Un mot de précaution avant de considérer chaque titre de presse comme un avantage pour les fournisseurs de solutions de sécurité. Lorsque le vecteur principal de contamination est une personne qui clique et confirme l’action, la solution réside dans la formation, les procédures et la gestion des incidents – et non dans des dépenses purement liées au logiciel. Un doublement du nombre de violations de sécurité ne correspond pas nécessairement à une augmentation des revenus provenant des pare-feu.

Condition de pause

Le scénario décrit ici se base sur un seul facteur observable : un registre de fréquence des incidents et un registre des paiements qui divergent.
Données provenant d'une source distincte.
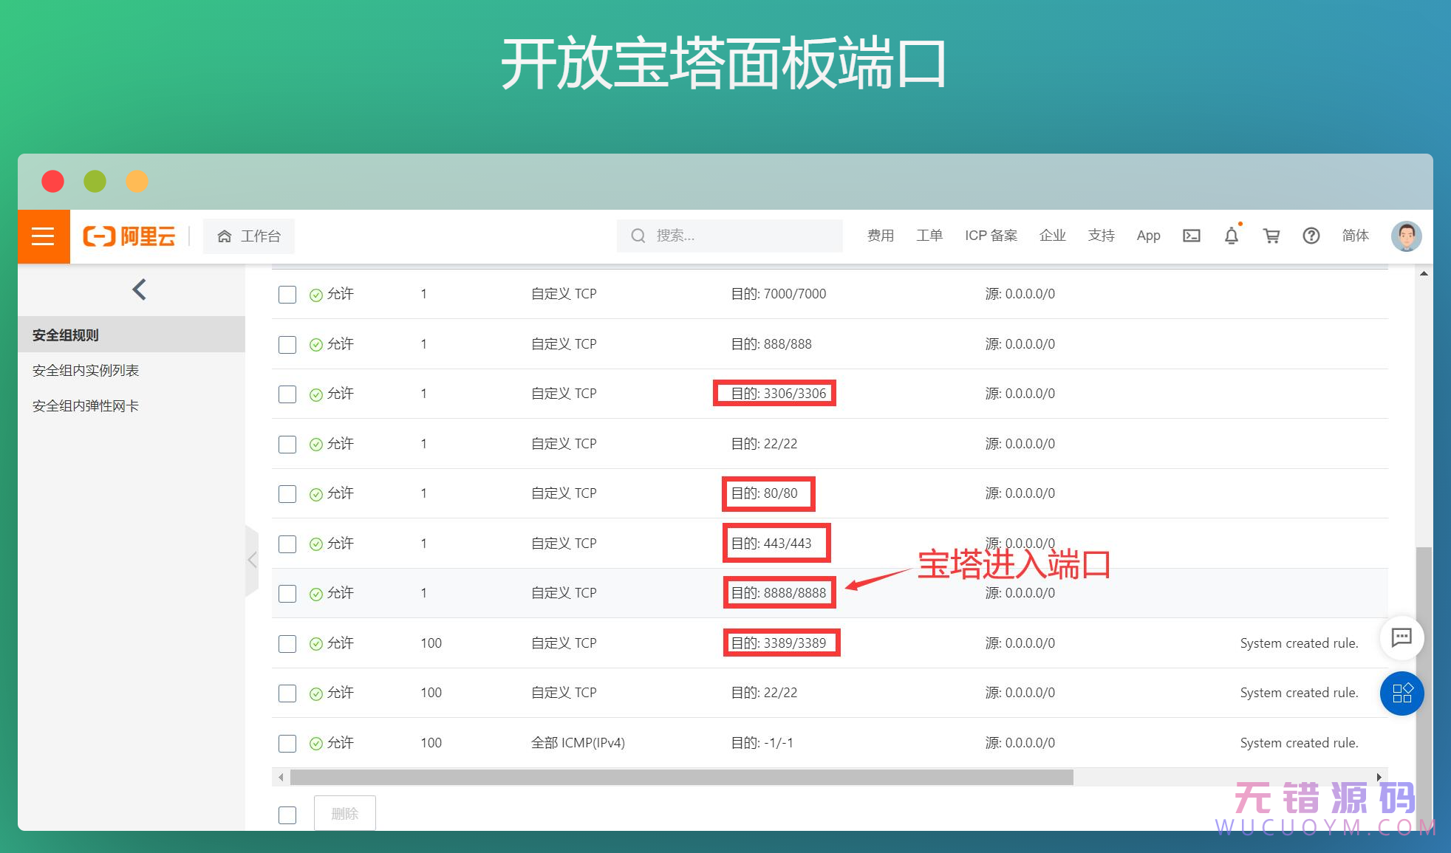This screenshot has height=853, width=1451.
Task: Check the 8888/8888 rule checkbox
Action: click(287, 593)
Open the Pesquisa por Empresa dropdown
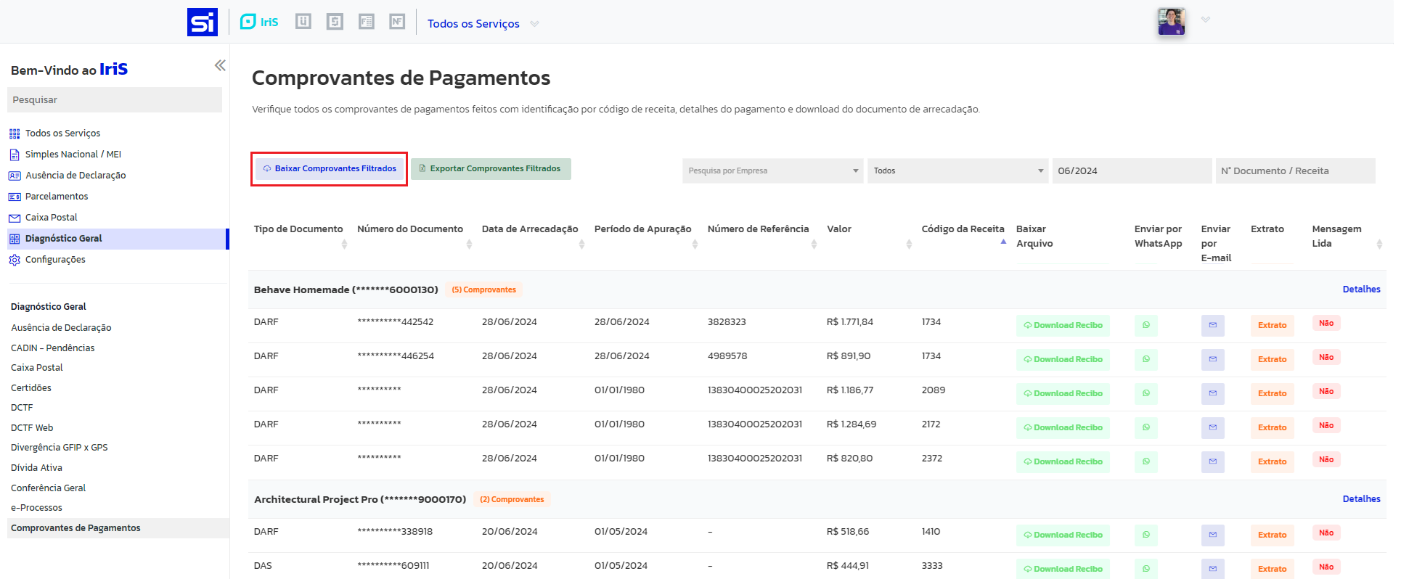This screenshot has width=1401, height=579. [x=772, y=171]
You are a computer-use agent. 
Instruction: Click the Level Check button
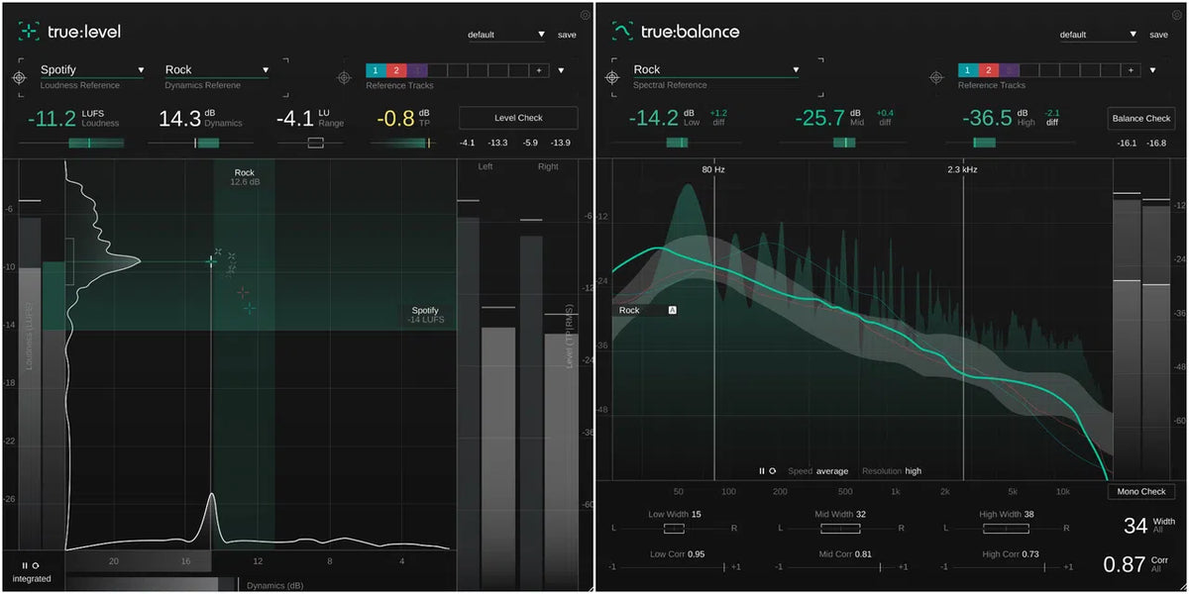517,117
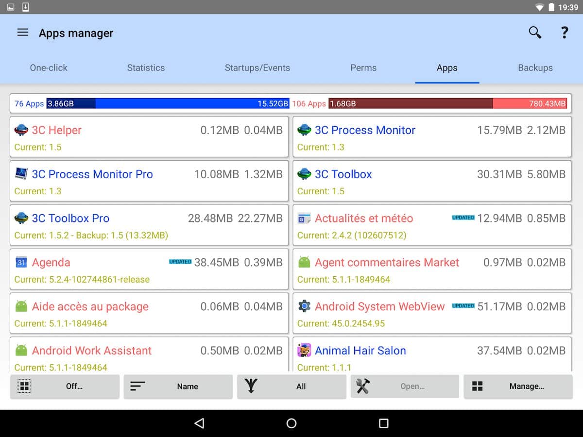Select the 3C Toolbox Pro entry

point(149,226)
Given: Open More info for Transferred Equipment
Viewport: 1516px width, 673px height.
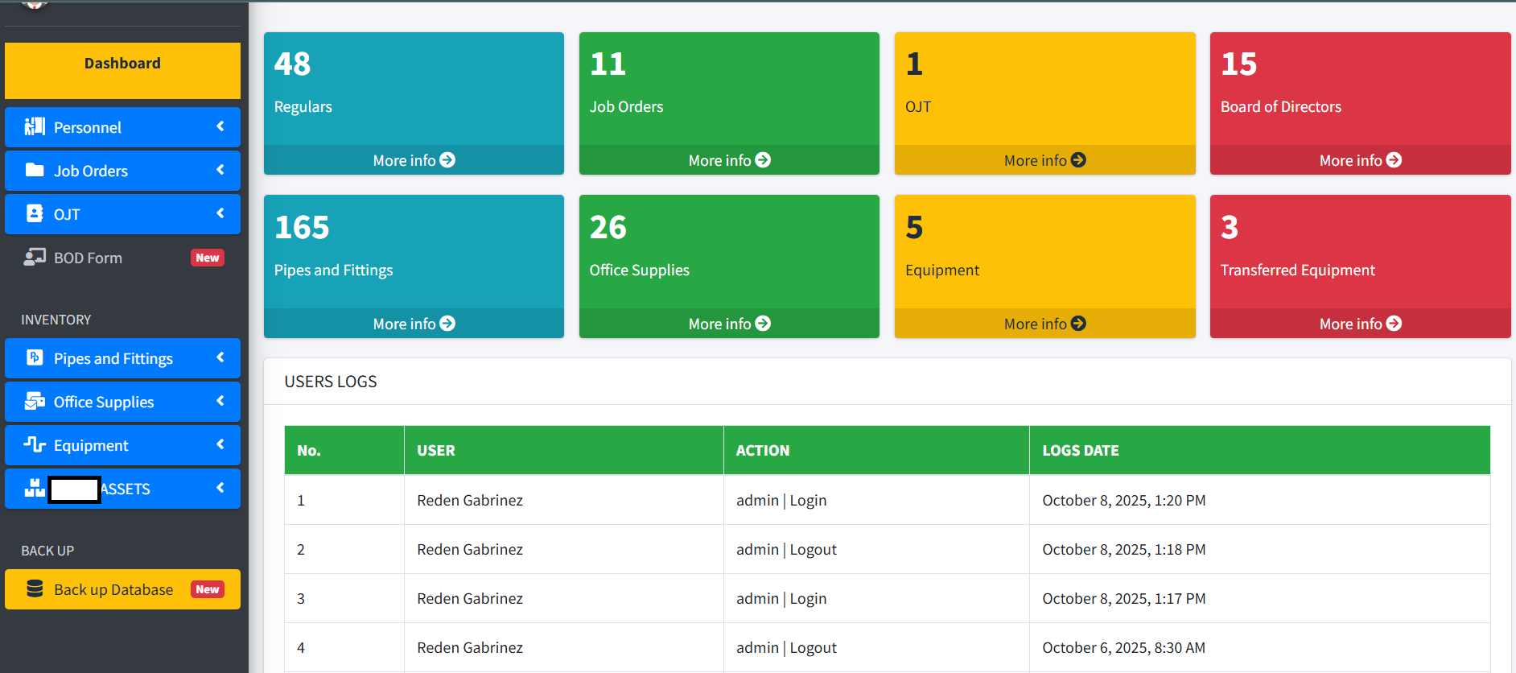Looking at the screenshot, I should pyautogui.click(x=1360, y=324).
Ce qu’il faut surveiller, c’est si ces deux registres se réSyncteront ou non. Si les paiements de rançon liés aux incidents cessent de diminuer et commencent à augmenter, alors la tension liée au fait que les assurances absorbent une augmentation de la fréquence des incidents à des prix en baisse devient un problème lié aux pertes subies par les assurances. La divergence entre ces deux registres s’arrêtera alors. En revanche, si les taux de renforcement des conditions de paiement augmentent tandis que le nombre d’incidents continue d’augmenter, la pression sur les marges s’inverse dans l’autre direction.

Jusqu’à présent, l’expression « les attaques contre les cabinets d’avocats ont presque doublé » est une vérité, et un indicateur utile… Mais il s’agit plutôt d’un rapport sur la fréquence des incidents, rédigé par les équipes chargées de l’élimination de ces problèmes. Ce ne sont pas des preuves de bénéfices pour l’industrie. Les preuves de bénéfices, c’est plutôt les deux livres comptables… Et pour l’instant, ils ne concordent pas.